__PROBLEMS AND TASKS__:
a – According to the article on water beyond Earth, which telescope was used to observe starlight passing through the atmospheres of the five exoplanets?
b – Please continue the article on water beyond Earth, starting after its final sentence.

Water, Water Everywhere?

Water was once a commodity only thought to exist on our blue planet (once we got past thinking that Mars had a canal system and Venus was a tropical paradise!), but as we have advanced our technology and our observation techniques we’ve found evidence of water on our Moon and Mars and now on exoplanets a 1000 light-years away.  The more we look, the more we see that elements and conditions for life as we know it in the Universe are more common than we thought.

NASA has released a study that has detected water in the atmospheres of five exoplanets: WASP-17b, HD209458b, WASP-12b, WASP-19b and XO-1b. These planets are very large and orbit very closely to their stars, earning the moniker, “hot Jupiters”. So they may not be havens for life as we see on Earth.  But, it does point to water being present in those solar systems, and there may be other planets around those stars yet to be discovered in the habitable zone that also have water and moderate temperatures more conducive for life.  Not to mention moons about those planets that also may be habitable.

The Hubble Space Telescope was used to observe the starlight as it passed through the atmospheres of these planets and astronomers teased-out the water signatures from the resulting spectra. The video below describes this discovery and the techniques used in finding the water. It moves along pretty quickly, presenting a lot of information, so you might want to pause it or play it again to pick up on the details.


(NASA’s Goddard Space Flight Center.  Additional animations courtesy ESA/Hubble)

What amazes me is that we are able to glean this information about these planets’ atmospheres at the distances of 500 to 1000 light-years. This is only one more example of the ingenuity and inventiveness the astronomical community has applied to pushing the boundaries of our knowledge.

__ENTRIES PROVIDED__:
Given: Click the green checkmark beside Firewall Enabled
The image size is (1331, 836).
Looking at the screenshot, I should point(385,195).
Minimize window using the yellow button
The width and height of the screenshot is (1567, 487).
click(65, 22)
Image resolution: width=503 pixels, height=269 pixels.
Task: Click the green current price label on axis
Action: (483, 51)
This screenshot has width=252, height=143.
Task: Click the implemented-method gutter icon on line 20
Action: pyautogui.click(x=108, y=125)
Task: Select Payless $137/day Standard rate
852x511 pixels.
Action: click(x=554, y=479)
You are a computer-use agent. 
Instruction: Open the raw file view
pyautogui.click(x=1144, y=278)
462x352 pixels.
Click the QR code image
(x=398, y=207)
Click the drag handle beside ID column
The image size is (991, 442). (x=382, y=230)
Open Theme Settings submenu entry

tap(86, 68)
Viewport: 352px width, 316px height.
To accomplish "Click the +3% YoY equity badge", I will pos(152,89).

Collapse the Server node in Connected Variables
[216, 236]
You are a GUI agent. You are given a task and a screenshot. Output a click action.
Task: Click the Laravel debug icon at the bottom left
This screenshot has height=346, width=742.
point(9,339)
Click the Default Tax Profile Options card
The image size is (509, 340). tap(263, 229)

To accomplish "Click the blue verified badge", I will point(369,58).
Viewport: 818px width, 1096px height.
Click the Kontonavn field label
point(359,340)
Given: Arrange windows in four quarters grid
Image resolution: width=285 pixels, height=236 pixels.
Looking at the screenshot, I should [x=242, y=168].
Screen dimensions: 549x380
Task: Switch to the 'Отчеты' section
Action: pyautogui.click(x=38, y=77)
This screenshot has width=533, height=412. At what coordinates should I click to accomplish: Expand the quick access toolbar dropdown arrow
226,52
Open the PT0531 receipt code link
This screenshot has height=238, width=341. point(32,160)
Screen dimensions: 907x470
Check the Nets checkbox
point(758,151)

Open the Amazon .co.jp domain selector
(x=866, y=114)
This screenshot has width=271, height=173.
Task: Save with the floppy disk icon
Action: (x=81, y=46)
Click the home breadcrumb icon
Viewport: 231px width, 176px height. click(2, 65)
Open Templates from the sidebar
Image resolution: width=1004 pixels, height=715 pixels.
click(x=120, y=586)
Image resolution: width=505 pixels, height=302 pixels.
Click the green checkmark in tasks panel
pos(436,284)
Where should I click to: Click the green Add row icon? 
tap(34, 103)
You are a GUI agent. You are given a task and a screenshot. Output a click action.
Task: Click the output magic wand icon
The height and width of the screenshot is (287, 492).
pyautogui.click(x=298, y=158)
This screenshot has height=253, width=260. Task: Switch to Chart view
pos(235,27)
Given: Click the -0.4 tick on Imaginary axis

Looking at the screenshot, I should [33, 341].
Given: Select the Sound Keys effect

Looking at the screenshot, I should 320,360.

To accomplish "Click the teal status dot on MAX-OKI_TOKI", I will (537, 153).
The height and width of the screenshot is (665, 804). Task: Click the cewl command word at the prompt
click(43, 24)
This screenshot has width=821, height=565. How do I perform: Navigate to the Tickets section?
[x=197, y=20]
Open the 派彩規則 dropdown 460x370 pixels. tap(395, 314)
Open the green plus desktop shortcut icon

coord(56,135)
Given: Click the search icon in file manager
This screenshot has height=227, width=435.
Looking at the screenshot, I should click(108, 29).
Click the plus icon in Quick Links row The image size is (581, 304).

__RESPONSES__:
a – The Hubble Space Telescope.

b –
There was a time when the consensus was that we would not be able to detect planets around another star, but in 1992 two planets were discovered around the pulsar PSR 1829-10. This was a surprise in that astronomers didn’t think a pulsar would have planets orbiting them. The first planet found around a Sun-like star was discovered three years later and is labeled as 51 Pegasi b, which is about 50 light-years away.

Many didn’t believe we would be able to directly image a planet around a star, but that was all changed in 2008 when a team of astronomers using the Gemini telescope in Mauna Kea photographed a planet about 8 times the mass of Jupiter around the star 1RXS J160929.1-210524, which is about 500 light-years from Earth.

Exoplanet circled in red around parent star. Image courtesy of Gemini Observatory

There were a number of other planetary images released later in 2008 by Gemini and Hubble.

As one might imagine, detecting elements and compounds in an exoplanet’s atmosphere was also thought to be beyond our reach, but that too has been disproven with this latest discovery. How long before we find oxygen, indicative of biological processes or the compounds of smog, indicating a potential industrialized society, around some other exoplanet?

These are good examples of what the human species can achieve when facing a challenge. We should have more faith in our abilities and realize that there is very little we can not do if we set out minds to it.  Who knows what else is out there to amaze us!